New Home Office figures show that 245 migrants from the European Union, the United States, and other developed Western nations were living in state-funded accommodation as of March while their asylum claims were being processed.
The group included 75 Americans and almost 150 EU citizens, many housed in hotels and receiving a weekly allowance paid for by British taxpayers.
The figures come as the Labour government prepares to move asylum seekers out of hotels and into newly built or refurbished council housing. Earlier this year, analysis commissioned by the Conservative Party estimated that almost four in ten new homes built in Britain by 2030 could be needed to accommodate net migration.
Critics have questioned why asylum claims from countries such as Sweden, Germany, Australia, Canada, Japan and the United States are being processed at all.
Home Office officials acknowledge that almost all such claims fail. Last year, just 3% of asylum applications from EU countries, the United States and other comparable nations were approved, with the vast majority rejected or withdrawn.
Yet applicants remain entitled to accommodation and financial support if they are deemed unable to support themselves while their cases are considered.
One American claimant who benefited from the system was Olabode Shoniregun, a university-educated man from Las Vegas who claimed asylum on the grounds that he was being persecuted in the United States because he was black, Jewish and a member of the Mormon Church.
His claim was eventually rejected, but only after he had spent months in taxpayer-funded accommodation.
Another case involved a Lithuanian man facing deportation after serving a six-year prison sentence for armed robbery in Britain.
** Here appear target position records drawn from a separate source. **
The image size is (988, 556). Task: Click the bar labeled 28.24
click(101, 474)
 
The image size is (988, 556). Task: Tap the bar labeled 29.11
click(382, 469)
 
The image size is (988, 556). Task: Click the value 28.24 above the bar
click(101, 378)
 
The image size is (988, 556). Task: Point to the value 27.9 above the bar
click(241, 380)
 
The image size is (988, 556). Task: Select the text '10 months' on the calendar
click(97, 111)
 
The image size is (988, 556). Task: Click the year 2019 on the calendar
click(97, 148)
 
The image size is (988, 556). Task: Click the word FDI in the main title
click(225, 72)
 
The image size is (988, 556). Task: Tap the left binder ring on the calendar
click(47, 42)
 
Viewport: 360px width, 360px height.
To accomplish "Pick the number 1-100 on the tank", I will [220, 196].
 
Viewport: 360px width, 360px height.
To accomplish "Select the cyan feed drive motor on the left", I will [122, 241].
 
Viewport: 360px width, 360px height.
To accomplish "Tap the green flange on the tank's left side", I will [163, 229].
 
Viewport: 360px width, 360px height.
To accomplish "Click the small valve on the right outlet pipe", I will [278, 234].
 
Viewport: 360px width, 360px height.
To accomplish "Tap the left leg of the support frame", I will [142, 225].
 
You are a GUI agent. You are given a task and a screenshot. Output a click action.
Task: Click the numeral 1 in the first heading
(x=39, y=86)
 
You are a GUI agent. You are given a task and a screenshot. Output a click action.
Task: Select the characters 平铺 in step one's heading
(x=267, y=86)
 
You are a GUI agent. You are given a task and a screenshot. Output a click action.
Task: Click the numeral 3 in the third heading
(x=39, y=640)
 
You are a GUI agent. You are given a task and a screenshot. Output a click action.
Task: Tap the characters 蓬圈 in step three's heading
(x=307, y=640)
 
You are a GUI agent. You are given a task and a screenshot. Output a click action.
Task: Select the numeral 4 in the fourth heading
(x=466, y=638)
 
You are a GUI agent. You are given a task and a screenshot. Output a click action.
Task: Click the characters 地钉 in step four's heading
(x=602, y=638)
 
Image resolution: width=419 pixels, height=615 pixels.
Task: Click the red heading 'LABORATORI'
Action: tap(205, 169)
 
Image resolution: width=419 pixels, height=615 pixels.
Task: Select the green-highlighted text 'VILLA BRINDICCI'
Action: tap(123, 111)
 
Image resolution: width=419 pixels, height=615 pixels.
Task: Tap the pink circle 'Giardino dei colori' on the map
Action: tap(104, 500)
He sought asylum by claiming he would be at risk in Lithuania because of his “ethnic and genetic makeup.”
The figures, obtained by Conservative MP Neil O’Brien, show that Americans lodged 156 asylum applications last year, the highest number from any of the countries generally regarded as safe democracies.
They were followed by Poland with 88 applications, Romania with 68, Hungary with 41, and Lithuania with 26.
O’Brien said many voters would be astonished that Britain was spending public money accommodating asylum seekers from countries with functioning democratic institutions and strong human rights protections.
“These people are basically economic migrants shopping around,” he said.
“There is no way you can credibly claim that the government of New Zealand or Sweden is a threat to your life.”
The figures also emerge amid wider concerns about the asylum system. Government data released earlier this year showed that almost 135,000 asylum seekers entered the UK through legal visa routes between 2021 and 2025 before later claiming asylum.
The Home Office defended the current system, saying asylum claims must be assessed on an individual basis and that those who do not qualify for protection are refused.
A spokesman said the government had reduced the number of asylum seekers housed in hotels by 35% over the past year and cut overall asylum support costs by nearly £1 billion.